Al fin tenemos polémica en Málaga a cuenta de un cartel por un motivo distinto a las sospechas de plagio. De la obra de José Antonio Jiménez, la verdad, no tengo una opinión muy formada. Quiero decir, no sé bien hasta qué punto me gusta o deja de gustarme. Imagino que, con la polvareda que ha levantado, ha cumplido bien su función, y de eso se trataba. Resulta razonable admitir que el mundo cofrade quiera reivindicarse como realidad contemporánea, diversa y múltiple, entre otras razones porque lo es: basta meter ahí la nariz para advertir la concurrencia de personas, ideas, estéticas, corrientes y querencias distintas y a veces hasta dispares, en contra de la uniformidad beatífica con la que el prejuicio primario tiende a despachar el asunto. De manera que si los garantes de la Semana Santa ven con buenos ojos mezclar la imagen de una Dolorosa con el arte urbano, no seré yo quien diga que no. A lo mejor echo de menos en la última iconografía de la Pasión una poética más precisa, un leve matiz de misterio, seguramente más acorde con la materia prima puesta en juego; pero, por lo demás, la obra de Jiménez resulta descriptiva de los ambientes y los contrastes propios de las procesiones e, insisto, ha logrado dar que hablar nada más vestirse de largo, con lo cual digo yo que estará bien. Lo que sí me llama la atención es que para acentuar el contraste entre un referente tradicional (la imagen de la Virgen) y un signo de la Málaga contemporánea se opte, en este segundo aspecto, por un grafiti. Es cierto que en buena parte de las calles del centro los titulares de las cofradías dejan estampas parecidas, pero parece más bien que el artista ha querido recurrir a la disciplina del spray como signo de una Málaga moderna, cosmopolita, abierta, underground y alternativa, en la que la Semana Santa también quiere tener sentido (y lo tiene, de hecho). Pero lo que parece digno de reflexión es la asociación: ¿Cómo representamos esta Málaga contemporánea? Fácil. Con un grafiti.

Y, bueno, es verdad que hemos tenido en los últimos años diversos proyectos dirigidos a cierta proyección internacional de la imagen de Málaga a base de la creación de santuarios del arte urbano, como el Soho; por no hablar de los líos con Invader, en los que la misma Iglesia ha visto afectado su patrimonio.

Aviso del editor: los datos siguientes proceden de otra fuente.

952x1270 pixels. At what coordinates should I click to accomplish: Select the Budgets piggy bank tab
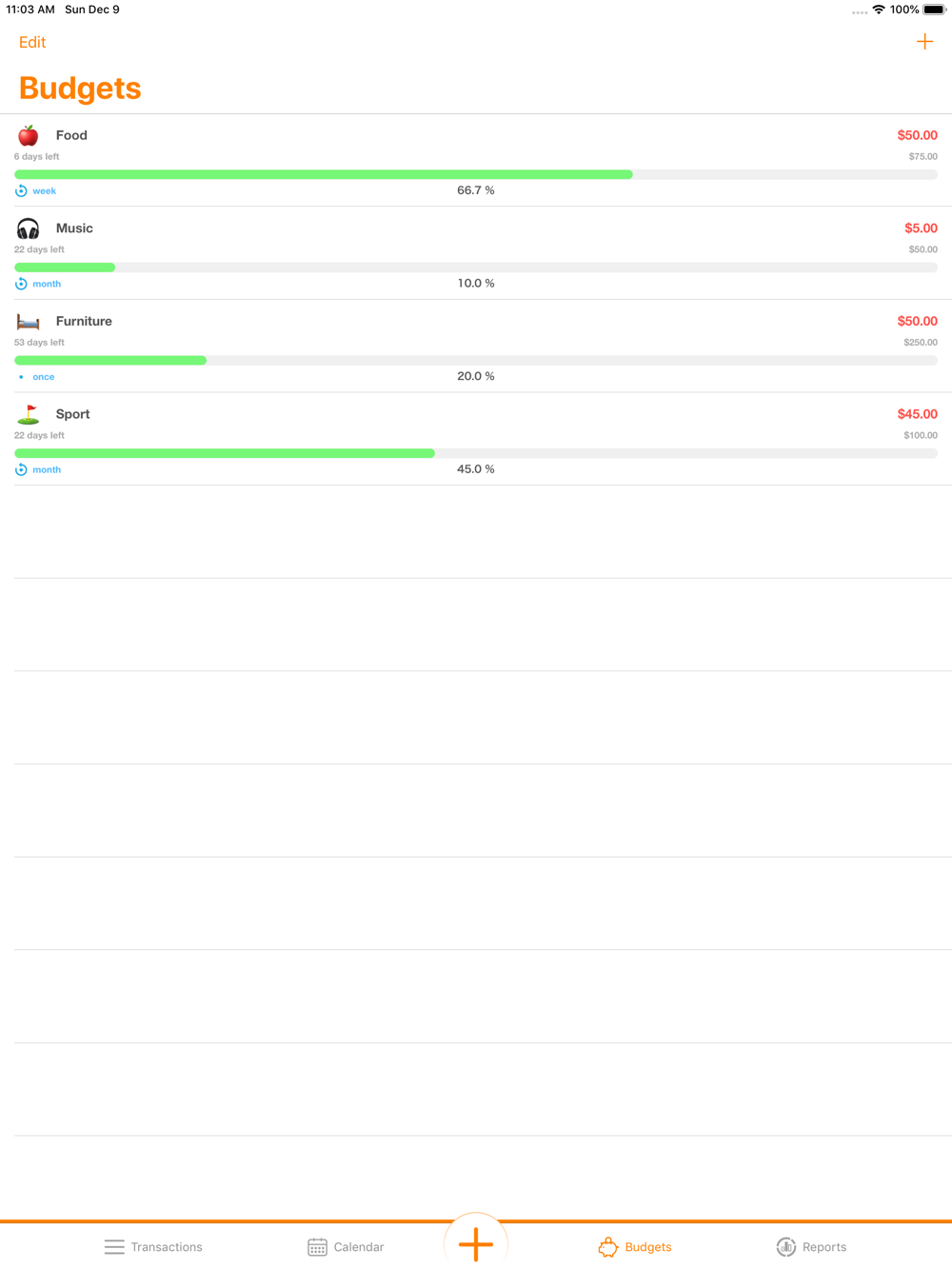tap(635, 1247)
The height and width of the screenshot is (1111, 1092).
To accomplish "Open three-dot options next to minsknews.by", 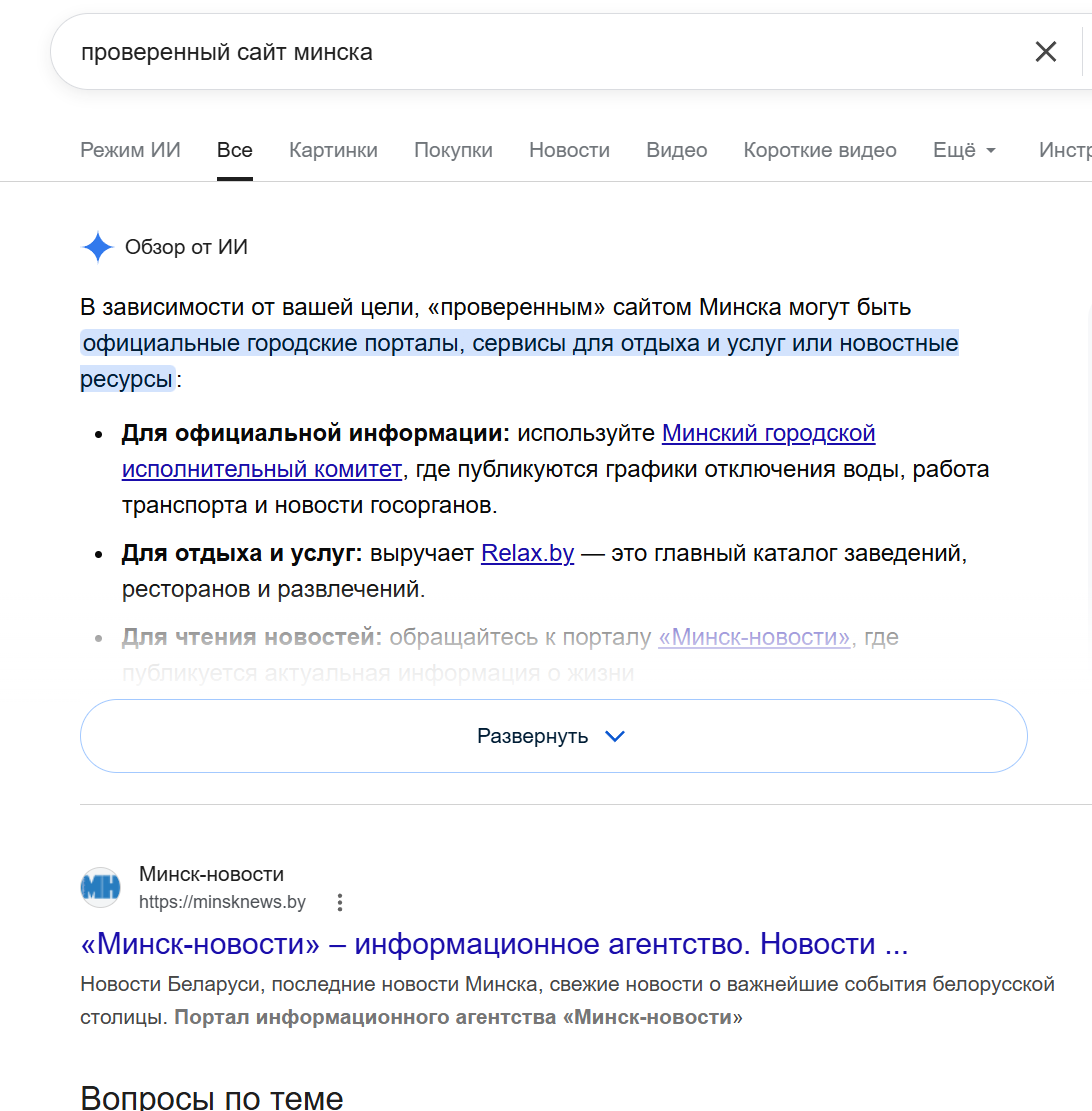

Pero habría que reparar en cómo esta atención al grafiti como medio de expresión artística ha servido, principalmente, para la revalorización (a veces astronómica) de suelos y viviendas en las áreas y barrios sujetos a la experimentación, otrora grises y deprimidos y cada vez más dirigidos a las élites que actualmente pueden hacer frente a los precios de los alquileres. Mención aparte merecería la cada vez más habitual presencia de los grandes artistas del grafiti en los museos malagueños, emblemas de esa misma proyección. El grafiti en Málaga es ante todo una cuestión de marketing, pero nos vendieron la moto de lo moderno. Y parece que la hemos comprado.